Reproduce verbatim the passage of the Elsenborn Ridge text running from "For a long time, we" down to "series’ best-selling title.".
* begin TEXT PASSAGE *
For a long time, we marketed Panzer Grenadier: Elsenborn Ridge as the entry point for the entire series. Later we added a pair of actual introductory games (Invasion 1944 and The Kokoda Campaign), but Elsenborn Ridge has remained popular and is the series’ best-selling title.

Elsenborn Ridge doesn’t have the chapter structure, with battle games linking the scenarios, that we’ve deployed in more recent Panzer Grenadier titles. The thirty-five scenarios are presented in chronological order, because that’s how the ancient Panzerblitz game did it with only 12 scenarios. So these final five scenarios are a smattering from all over the last days of the Battle of the Bulge, a period covered in far more detail in Philippe Léonard’s Panzer Grenadier: Ardennes 1944.

Let’s have a look at them.

Scenario Thirty-One
The Sad Sack Affair
29 December 1944
Not quite ready to abandon their offensive, the Germans launched a night attack into a gap in the lines of the green American 289th Infantry Regiment. The attackers apparently became disoriented, and found that their radios would not work. The defenders also got lost in the dark, and their radios would not work either. A confused fight broke out around the tiny crossroads of Sazdot, known to the American soldiers as “Sad Sack.”

Conclusion
The fierce firefight known as the “Sad Sack Affair” erupted in the wee hours of 29 December and continued until late morning, when American paratroopers finally closed a ring around the SS companies that had penetrated to Sazdot. Daybreak brought improved communications, and artillery fire rained down on the SS who were eventually wiped out.

Notes
This is a small scenario, an infantry-onl fight taking place mostly at night. Any battle with a description including the phrase “the SS (were) wiped out” is one worthy of memory. A statue, even.

Scenario Thirty-Two
Hell on Wheels
3 January 1945
When the German offensive had run its course, the Americans struck back with force. Rather than allow his troops to pull back to their much more defensible starting line, Adolf Hitler ordered them to remain in place. First Army's Omar Bradley urged his subordinates to look not at their December 16th positions as the objective, but rather the Rhine River. First, however, they would have to slog their way through the thick snows that had fallen in the Ardennes over the past week.
* end TEXT PASSAGE *
* begin RECORD EXCERPTS *
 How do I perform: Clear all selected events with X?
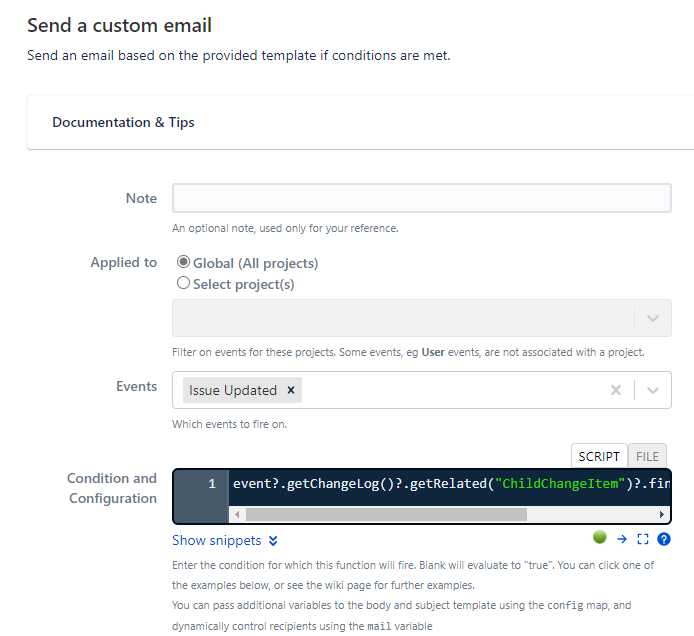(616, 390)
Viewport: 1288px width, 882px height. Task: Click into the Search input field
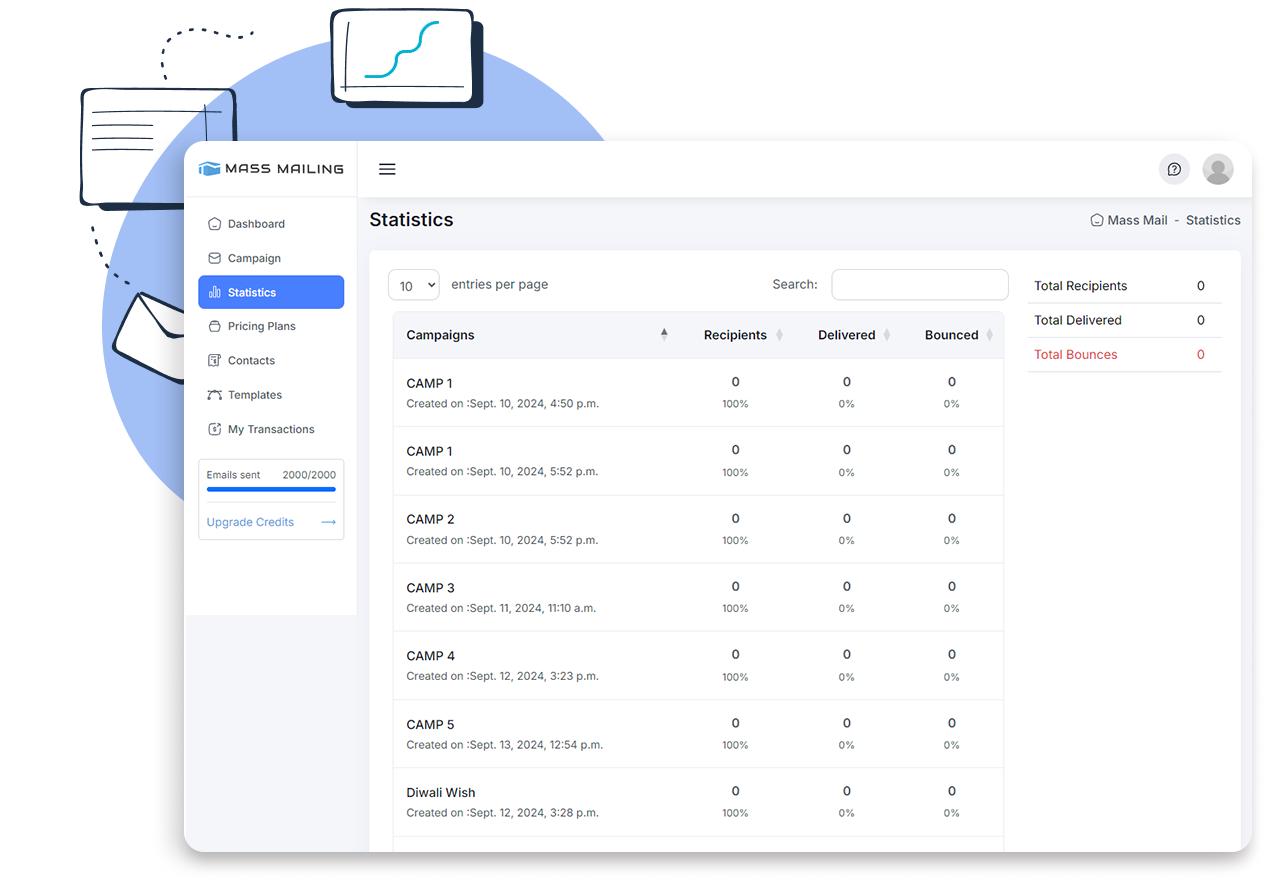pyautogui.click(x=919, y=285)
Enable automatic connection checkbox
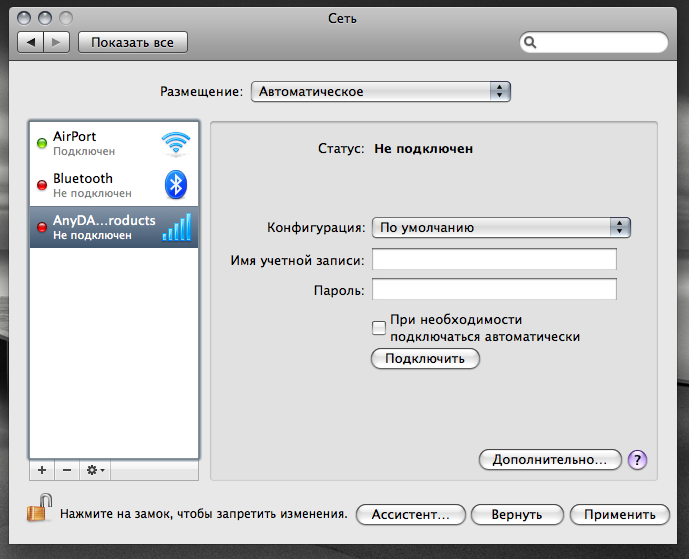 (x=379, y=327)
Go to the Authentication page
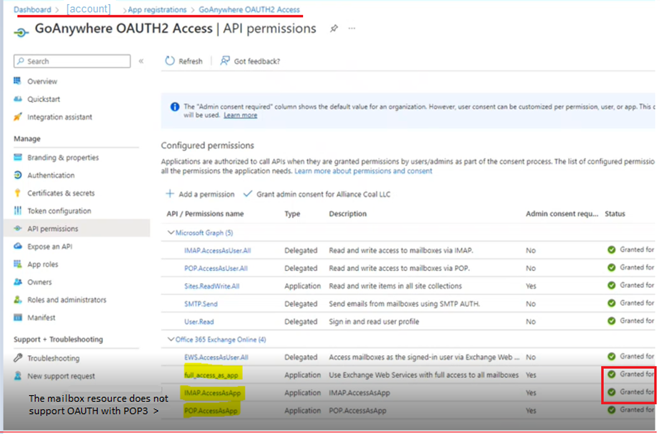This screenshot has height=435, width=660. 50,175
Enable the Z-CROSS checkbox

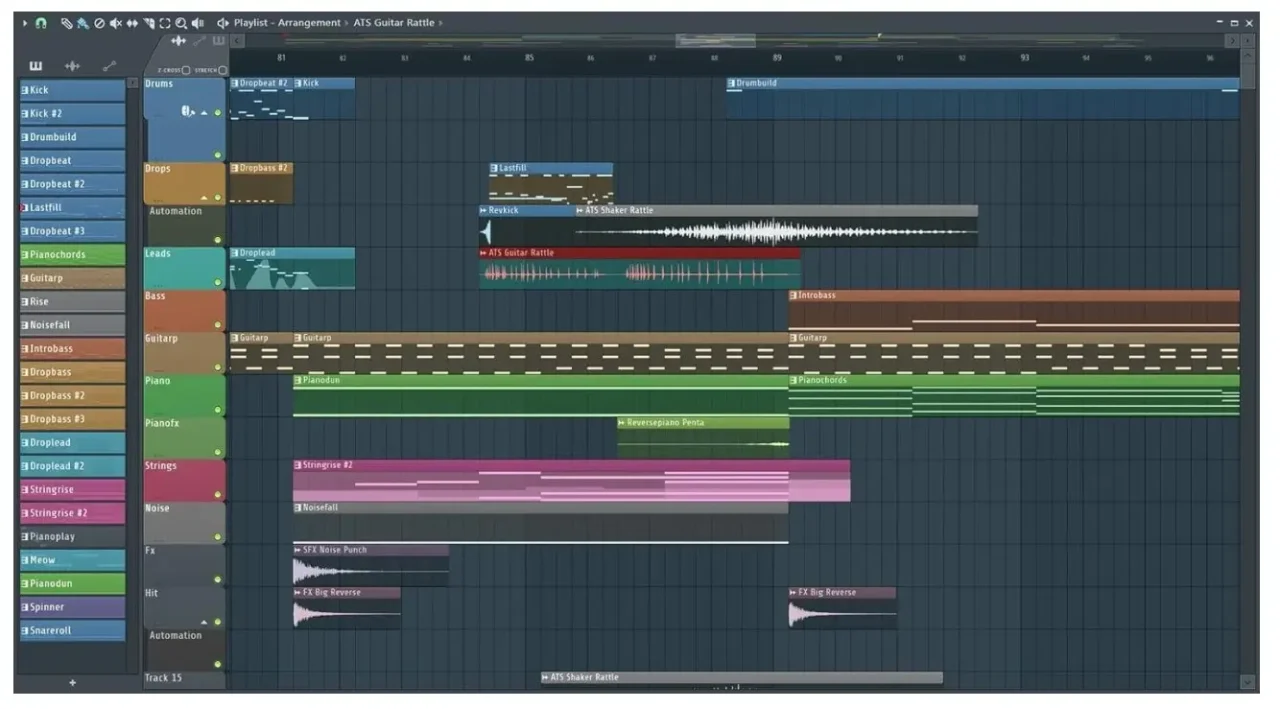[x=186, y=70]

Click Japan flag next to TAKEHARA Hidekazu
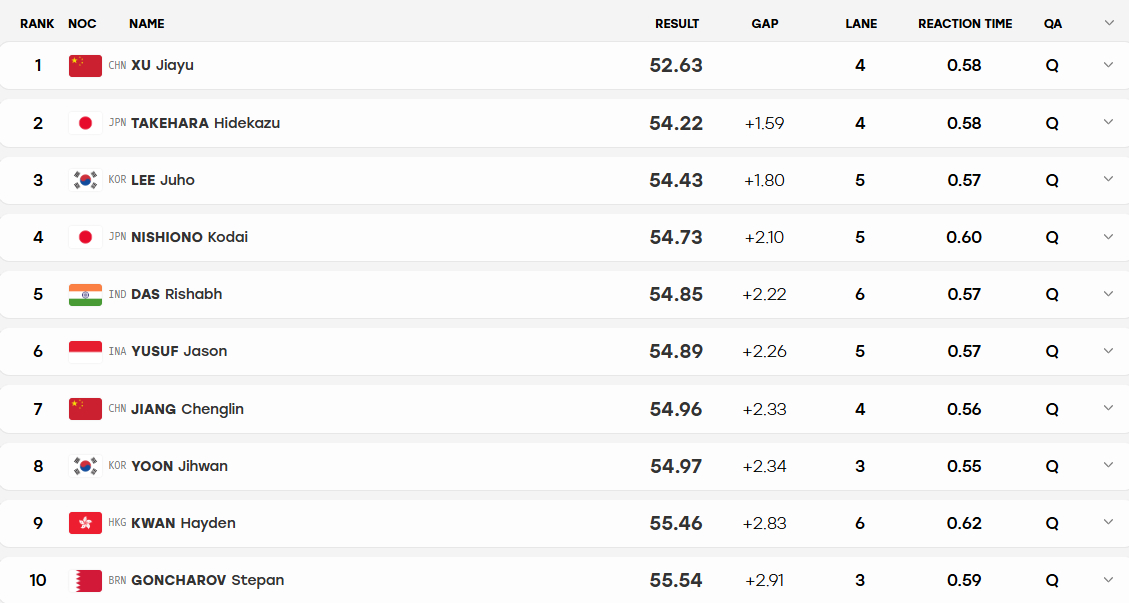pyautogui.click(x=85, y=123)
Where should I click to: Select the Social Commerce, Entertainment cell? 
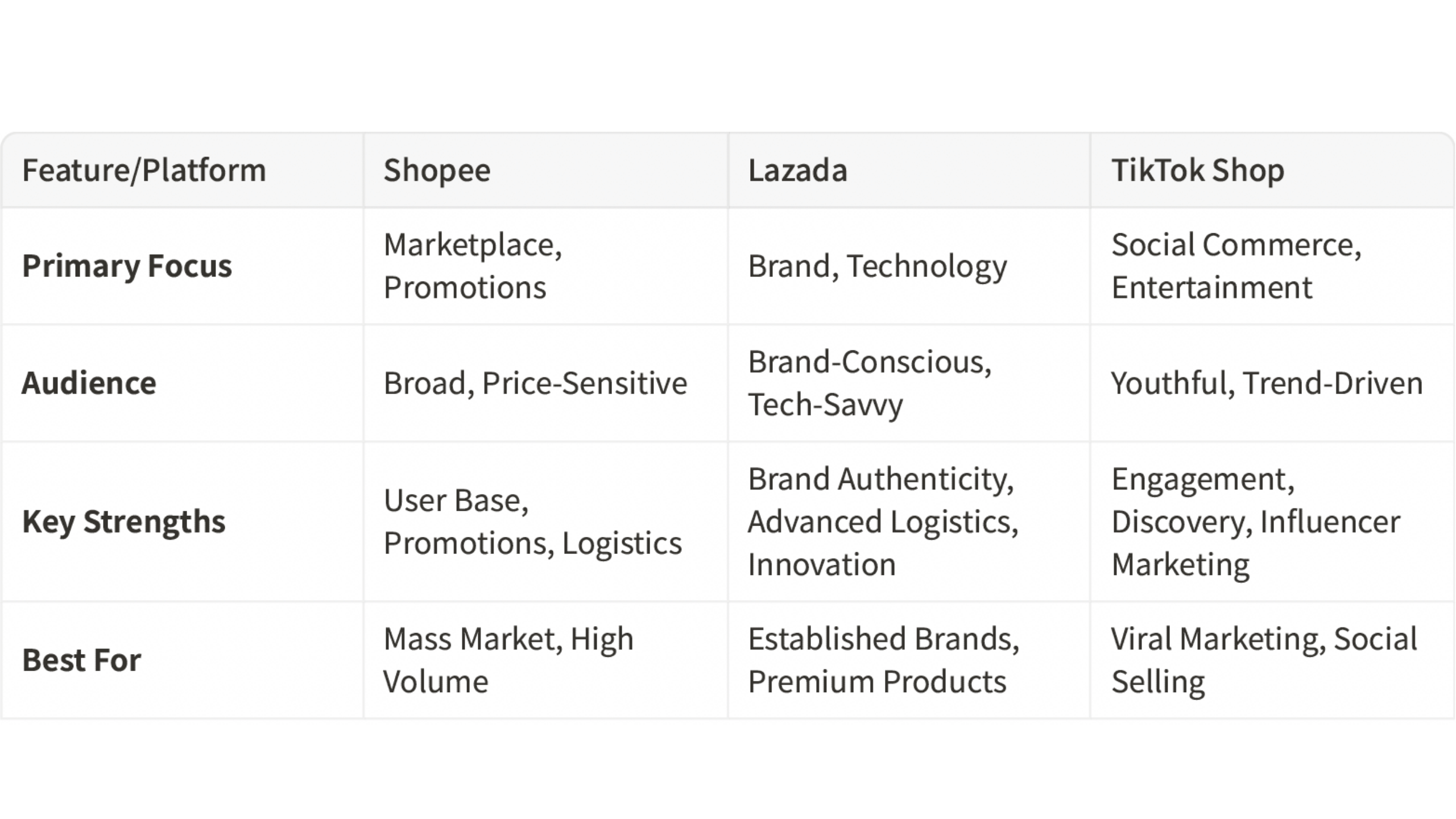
* end RECORD EXCERPTS *
◆ **EXERCISE RESULT**
For a long time, we marketed Panzer Grenadier: Elsenborn Ridge as the entry point for the entire series. Later we added a pair of actual introductory games (Invasion 1944 and The Kokoda Campaign), but Elsenborn Ridge has remained popular and is the series’ best-selling title.